» REQUIREMENT:
The output is the line holding "Image resolution: width=600" and all lines after it to the end of the records below; restate them unchanged and add nothing.

[Entries taken from a collection]
****

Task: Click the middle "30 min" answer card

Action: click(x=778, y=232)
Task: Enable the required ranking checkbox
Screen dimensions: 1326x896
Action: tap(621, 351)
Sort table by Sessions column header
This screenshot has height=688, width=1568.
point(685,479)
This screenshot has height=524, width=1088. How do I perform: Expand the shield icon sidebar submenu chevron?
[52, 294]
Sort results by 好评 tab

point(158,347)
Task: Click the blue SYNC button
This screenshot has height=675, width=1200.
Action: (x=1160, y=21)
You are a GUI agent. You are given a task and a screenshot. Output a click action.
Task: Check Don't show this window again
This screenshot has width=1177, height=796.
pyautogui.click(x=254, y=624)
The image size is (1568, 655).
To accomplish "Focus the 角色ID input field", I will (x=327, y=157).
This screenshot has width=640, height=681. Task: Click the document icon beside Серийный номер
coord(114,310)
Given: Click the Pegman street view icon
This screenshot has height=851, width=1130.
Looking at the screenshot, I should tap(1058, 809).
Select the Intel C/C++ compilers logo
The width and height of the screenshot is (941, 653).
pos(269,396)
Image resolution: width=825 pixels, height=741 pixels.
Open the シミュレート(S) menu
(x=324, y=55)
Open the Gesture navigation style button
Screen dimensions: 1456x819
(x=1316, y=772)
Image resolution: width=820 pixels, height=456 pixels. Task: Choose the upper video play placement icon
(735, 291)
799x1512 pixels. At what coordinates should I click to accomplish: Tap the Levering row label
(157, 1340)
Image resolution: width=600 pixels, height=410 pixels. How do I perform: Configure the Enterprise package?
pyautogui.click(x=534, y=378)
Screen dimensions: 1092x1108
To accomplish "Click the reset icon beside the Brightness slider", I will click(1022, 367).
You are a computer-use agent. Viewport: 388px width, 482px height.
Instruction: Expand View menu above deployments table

****

» TASK RESULT:
Image resolution: width=600 pixels, height=410 pixels. How do I perform: Configure the Enterprise package?
pyautogui.click(x=534, y=378)
Screen dimensions: 1092x1108
To accomplish "Click the reset icon beside the Brightness slider", I will click(1022, 367).
You are a computer-use agent. Viewport: 388px width, 482px height.
Instruction: Expand View menu above deployments table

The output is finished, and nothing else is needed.